● Text extract:
● ● ● ● ● ● ●

Thread: a question about row estimation in postgres
I have a rankings table and it has 1302 rows in total. I am a bit confused by how postgres (8.2.11) calculates the cardinality for this rankings table based on < predicates on gradrate attribute.
select histogram_bounds from pg_stats where attname = 'gradrate' and tablename = 'rankings'; histogram_bounds ------------------------------------{8,33,40,46,55,61,69,75,81,90,118}
explain SELECT * FROM rankings WHERE gradrate < 11; QUERY PLAN ---------------------------------------------------------------------------------Index Scan using gradrate_idx on rankings (cost=0.00..44.24 rows=11 width=196) Index Cond: (gradrate < 11::double precision) (2 rows)
explain select * from rankings where gradrate < 10;
QUERY PLAN
--------------------------------------------------------------------------------
Index Scan using gradrate_idx on rankings (cost=0.00..32.24 rows=7 width=196)
Index Cond: (gradrate < 10::double precision)
(2 rows)
Following the formula outlined in http://www.postgresql.org/docs/8.3/static/row-estimation-examples.html
Both gradrate 10 and gradrate 11 would fall in the first bucket.
Shouldn't the row estimation be:
(11 - 8) / (33 - 8) / 10 * 1302 = 15.624
and
(10 - 8) / (33 - 8) / 10 * 1302 = 10.416
instead of 11 and 7?
Perhaps I am missing something. I'd appreciate if you can point it out. Thanks!

● ● ● ● ● ● ●

● Entries supplied:

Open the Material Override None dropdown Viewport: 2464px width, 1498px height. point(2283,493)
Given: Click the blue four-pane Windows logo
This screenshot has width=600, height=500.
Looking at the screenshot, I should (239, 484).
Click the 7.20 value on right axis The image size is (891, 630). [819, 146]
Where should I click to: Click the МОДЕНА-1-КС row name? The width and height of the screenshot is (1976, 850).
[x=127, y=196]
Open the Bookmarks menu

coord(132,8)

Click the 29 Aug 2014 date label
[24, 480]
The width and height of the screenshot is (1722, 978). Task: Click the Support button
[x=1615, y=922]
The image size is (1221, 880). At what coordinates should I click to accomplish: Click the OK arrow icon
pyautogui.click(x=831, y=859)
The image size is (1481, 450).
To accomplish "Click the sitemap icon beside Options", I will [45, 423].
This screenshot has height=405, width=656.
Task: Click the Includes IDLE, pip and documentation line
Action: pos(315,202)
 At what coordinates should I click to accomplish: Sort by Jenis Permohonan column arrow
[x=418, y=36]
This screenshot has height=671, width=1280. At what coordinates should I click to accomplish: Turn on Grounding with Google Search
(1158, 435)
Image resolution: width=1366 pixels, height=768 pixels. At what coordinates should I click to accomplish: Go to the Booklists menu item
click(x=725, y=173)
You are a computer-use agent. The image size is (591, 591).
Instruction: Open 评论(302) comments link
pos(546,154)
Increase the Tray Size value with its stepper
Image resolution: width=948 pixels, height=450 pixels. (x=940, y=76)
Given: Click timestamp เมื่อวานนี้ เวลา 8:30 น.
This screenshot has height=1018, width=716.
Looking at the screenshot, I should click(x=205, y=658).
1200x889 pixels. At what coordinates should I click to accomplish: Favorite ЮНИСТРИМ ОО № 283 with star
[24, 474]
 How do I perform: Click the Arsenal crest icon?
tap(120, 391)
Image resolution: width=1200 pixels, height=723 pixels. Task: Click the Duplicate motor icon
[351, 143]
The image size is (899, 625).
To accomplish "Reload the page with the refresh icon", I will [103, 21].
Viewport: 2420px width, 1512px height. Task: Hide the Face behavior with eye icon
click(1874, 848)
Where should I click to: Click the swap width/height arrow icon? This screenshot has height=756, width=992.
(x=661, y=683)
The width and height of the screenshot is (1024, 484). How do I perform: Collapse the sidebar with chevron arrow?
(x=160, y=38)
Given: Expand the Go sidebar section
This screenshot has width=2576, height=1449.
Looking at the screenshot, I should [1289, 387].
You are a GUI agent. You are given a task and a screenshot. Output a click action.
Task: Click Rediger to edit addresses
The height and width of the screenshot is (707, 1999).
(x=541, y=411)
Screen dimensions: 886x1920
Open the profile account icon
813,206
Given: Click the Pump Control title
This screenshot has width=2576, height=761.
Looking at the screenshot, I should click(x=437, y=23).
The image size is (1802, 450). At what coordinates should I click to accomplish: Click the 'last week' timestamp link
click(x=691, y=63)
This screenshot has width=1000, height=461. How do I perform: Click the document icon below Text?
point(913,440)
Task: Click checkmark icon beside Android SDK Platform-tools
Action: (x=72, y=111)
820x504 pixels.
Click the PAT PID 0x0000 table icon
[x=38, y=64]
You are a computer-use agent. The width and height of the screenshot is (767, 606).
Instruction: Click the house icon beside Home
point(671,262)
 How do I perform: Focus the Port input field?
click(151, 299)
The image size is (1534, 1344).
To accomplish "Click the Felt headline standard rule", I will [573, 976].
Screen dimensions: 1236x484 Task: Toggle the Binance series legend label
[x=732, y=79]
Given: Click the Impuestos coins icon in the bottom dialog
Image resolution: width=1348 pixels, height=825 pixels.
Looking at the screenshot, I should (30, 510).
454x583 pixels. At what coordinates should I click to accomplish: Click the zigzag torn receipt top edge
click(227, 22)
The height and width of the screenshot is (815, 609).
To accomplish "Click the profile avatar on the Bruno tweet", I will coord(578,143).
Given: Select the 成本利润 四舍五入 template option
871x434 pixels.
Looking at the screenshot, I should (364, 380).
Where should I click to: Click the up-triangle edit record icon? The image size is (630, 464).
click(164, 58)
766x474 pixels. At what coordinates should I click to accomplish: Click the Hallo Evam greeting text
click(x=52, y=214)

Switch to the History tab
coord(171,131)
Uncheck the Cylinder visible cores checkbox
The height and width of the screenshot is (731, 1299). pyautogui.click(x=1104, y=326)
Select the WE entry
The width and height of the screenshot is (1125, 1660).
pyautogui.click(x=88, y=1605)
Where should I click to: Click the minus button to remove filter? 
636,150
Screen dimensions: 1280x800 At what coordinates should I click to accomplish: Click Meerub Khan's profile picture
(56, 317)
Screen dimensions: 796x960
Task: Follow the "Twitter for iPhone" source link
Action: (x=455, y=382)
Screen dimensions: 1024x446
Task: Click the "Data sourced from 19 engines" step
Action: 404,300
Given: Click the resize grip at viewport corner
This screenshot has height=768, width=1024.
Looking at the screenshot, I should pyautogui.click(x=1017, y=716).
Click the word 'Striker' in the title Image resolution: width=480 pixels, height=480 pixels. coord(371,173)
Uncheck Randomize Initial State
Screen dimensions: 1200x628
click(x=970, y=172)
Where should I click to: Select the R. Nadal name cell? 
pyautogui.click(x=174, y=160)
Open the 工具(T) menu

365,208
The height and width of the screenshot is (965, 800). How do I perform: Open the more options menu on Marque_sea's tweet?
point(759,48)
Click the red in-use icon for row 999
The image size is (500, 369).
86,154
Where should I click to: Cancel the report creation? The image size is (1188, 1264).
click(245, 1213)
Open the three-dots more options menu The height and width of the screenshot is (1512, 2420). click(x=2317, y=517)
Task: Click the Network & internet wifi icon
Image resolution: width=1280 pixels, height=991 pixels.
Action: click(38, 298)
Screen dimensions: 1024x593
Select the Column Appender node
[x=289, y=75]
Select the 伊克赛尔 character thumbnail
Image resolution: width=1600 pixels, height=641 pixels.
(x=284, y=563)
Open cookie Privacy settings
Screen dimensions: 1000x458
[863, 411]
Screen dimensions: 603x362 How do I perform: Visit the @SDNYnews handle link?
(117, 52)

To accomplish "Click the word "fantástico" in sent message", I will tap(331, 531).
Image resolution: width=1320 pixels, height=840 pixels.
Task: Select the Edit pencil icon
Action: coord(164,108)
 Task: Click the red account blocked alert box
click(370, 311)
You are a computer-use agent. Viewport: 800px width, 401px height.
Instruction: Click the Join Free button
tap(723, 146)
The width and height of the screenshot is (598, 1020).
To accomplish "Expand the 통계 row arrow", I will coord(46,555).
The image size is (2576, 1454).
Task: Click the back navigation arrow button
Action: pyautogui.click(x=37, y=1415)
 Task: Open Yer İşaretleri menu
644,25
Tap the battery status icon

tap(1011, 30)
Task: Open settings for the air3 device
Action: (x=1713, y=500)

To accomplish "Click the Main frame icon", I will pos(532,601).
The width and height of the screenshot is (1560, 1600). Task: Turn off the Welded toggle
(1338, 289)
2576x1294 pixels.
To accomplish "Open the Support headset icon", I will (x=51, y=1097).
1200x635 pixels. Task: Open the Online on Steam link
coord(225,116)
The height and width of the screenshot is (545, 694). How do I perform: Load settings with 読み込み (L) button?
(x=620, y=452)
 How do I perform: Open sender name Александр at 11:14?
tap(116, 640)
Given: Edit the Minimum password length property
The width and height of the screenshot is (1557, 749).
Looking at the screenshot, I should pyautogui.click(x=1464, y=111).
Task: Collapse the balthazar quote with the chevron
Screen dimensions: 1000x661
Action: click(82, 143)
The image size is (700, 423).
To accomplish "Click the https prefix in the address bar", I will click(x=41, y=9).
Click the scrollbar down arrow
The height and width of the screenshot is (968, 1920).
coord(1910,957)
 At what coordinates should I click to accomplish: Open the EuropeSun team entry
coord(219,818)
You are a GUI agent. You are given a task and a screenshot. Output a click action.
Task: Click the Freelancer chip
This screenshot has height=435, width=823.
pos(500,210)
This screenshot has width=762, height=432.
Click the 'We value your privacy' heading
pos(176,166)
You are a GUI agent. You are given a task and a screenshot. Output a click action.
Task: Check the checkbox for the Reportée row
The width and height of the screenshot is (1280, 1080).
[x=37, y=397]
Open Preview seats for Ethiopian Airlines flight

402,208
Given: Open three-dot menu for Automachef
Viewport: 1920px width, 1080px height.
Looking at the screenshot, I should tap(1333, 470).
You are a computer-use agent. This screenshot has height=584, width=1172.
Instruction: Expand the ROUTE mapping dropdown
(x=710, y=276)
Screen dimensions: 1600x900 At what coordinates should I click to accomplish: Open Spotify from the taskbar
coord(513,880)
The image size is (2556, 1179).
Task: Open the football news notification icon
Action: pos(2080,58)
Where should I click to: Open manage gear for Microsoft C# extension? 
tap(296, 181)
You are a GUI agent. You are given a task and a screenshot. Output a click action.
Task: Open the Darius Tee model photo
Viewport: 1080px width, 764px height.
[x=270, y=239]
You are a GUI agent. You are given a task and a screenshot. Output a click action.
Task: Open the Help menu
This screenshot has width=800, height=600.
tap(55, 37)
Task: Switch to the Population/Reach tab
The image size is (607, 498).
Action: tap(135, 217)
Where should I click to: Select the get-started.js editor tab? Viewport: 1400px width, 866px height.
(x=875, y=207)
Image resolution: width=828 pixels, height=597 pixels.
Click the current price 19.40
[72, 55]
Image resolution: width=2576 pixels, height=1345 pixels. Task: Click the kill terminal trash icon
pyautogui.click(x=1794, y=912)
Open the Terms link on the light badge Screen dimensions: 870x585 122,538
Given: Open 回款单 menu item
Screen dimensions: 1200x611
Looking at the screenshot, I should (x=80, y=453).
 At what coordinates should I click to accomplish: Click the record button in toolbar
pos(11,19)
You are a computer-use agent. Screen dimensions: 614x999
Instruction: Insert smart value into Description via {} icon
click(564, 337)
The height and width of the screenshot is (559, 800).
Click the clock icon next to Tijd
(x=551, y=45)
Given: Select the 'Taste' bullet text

● ● ● ● ● ● ●

● Written request 1:
In the postgres row-estimation thread, which values in the histogram_bounds output are greater than 60?
● Written request 2:
Answer from the postgres row-estimation thread:
(a) How many rows does the rankings table have in total?
(b) Which postgres version is the poster using?
(c) What row estimate does the plan show for the query with gradrate < 10?
● Written request 3:
Can you reproduce word for word the part of the postgres row-estimation thread from "select histogram_bounds from" up to and including "precision) (2 rows)"?

● Full answer 1:
61, 69, 75, 81, 90, 118

● Full answer 2:
(a) 1302
(b) 8.2.11
(c) 7

● Full answer 3:
select histogram_bounds from pg_stats where attname = 'gradrate' and tablename = 'rankings'; histogram_bounds ------------------------------------{8,33,40,46,55,61,69,75,81,90,118}
explain SELECT * FROM rankings WHERE gradrate < 11; QUERY PLAN ---------------------------------------------------------------------------------Index Scan using gradrate_idx on rankings (cost=0.00..44.24 rows=11 width=196) Index Cond: (gradrate < 11::double precision) (2 rows)